Provided data below:

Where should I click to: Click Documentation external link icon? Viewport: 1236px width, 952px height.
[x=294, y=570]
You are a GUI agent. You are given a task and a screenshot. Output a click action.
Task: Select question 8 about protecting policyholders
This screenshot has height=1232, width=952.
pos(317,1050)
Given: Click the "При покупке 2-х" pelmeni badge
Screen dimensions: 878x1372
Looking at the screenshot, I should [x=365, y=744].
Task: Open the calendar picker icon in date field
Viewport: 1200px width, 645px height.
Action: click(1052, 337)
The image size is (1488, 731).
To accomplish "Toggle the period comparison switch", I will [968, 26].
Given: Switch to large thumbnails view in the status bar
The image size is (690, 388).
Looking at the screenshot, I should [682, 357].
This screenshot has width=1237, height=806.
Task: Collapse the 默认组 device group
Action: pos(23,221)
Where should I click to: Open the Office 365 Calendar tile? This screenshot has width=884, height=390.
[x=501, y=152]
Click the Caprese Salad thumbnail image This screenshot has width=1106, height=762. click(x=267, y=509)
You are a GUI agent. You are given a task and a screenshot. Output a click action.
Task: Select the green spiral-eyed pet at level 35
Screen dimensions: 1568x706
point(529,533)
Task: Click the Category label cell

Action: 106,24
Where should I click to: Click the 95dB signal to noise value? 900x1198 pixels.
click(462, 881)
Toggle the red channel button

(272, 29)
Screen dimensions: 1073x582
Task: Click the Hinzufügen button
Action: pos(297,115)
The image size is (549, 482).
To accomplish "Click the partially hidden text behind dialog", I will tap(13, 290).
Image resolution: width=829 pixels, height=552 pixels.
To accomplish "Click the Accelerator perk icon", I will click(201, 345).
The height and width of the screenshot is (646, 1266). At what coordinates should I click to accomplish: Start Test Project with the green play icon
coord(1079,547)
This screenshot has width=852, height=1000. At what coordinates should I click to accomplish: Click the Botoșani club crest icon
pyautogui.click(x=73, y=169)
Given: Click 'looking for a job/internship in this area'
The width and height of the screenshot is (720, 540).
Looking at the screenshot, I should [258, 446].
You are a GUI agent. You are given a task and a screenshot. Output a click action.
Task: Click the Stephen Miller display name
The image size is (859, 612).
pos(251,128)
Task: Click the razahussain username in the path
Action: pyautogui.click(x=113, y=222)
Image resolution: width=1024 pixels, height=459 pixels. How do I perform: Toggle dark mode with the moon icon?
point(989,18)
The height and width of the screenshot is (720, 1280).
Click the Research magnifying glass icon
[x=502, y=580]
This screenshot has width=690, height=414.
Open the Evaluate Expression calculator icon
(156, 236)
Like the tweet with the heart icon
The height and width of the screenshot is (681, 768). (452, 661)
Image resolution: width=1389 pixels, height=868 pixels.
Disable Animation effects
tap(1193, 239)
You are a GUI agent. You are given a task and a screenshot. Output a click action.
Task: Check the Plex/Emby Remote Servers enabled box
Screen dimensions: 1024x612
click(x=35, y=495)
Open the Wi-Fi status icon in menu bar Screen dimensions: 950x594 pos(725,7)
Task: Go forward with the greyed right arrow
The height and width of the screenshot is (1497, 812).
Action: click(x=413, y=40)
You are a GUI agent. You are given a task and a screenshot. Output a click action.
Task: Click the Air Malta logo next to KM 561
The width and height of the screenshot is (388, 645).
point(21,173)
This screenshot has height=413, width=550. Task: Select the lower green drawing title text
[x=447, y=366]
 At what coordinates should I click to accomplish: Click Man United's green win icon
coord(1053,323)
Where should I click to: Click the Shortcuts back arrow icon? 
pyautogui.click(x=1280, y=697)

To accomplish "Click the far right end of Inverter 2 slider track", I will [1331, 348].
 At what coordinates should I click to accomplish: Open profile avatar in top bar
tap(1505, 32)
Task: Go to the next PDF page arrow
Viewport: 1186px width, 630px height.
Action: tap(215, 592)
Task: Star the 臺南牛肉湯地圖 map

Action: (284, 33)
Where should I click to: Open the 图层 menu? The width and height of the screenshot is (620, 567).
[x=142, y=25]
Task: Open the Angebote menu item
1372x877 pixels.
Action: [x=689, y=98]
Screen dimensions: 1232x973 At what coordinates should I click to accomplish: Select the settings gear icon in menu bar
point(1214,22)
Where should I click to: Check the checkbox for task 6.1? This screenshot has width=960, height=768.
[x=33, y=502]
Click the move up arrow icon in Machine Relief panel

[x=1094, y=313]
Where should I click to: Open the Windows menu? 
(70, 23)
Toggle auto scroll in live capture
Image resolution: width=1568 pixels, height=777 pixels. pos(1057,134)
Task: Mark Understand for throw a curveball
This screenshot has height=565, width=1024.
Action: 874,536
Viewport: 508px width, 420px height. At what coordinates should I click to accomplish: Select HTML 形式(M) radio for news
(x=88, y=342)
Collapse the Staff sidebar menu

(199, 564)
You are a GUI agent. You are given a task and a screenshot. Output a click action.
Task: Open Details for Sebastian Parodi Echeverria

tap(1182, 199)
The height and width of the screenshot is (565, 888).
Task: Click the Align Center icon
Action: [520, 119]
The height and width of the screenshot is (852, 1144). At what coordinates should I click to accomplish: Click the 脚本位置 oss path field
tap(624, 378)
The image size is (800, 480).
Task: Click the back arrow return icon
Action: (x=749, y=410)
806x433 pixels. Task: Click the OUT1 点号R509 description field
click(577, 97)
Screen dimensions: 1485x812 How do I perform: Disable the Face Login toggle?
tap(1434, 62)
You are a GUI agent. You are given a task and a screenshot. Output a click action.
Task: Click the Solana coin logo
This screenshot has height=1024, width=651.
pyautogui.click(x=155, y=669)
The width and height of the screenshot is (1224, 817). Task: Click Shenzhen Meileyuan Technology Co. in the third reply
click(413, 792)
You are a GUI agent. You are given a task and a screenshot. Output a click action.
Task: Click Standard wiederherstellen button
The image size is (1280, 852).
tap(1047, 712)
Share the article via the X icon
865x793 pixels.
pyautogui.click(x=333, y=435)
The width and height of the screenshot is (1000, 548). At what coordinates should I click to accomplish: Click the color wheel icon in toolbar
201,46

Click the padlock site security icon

End of Provided data.

■ Task to carry out:
Reproduce exactly every line that sits between the start of the entries and the line bearing "Given: Switch to", counting both of those lines.

■ Response to the task:
Where should I click to: Click Documentation external link icon? Viewport: 1236px width, 952px height.
[x=294, y=570]
You are a GUI agent. You are given a task and a screenshot. Output a click action.
Task: Select question 8 about protecting policyholders
This screenshot has height=1232, width=952.
pos(317,1050)
Given: Click the "При покупке 2-х" pelmeni badge
Screen dimensions: 878x1372
Looking at the screenshot, I should [x=365, y=744].
Task: Open the calendar picker icon in date field
Viewport: 1200px width, 645px height.
Action: click(1052, 337)
The image size is (1488, 731).
To accomplish "Toggle the period comparison switch", I will [968, 26].
Given: Switch to large thumbnails view in the status bar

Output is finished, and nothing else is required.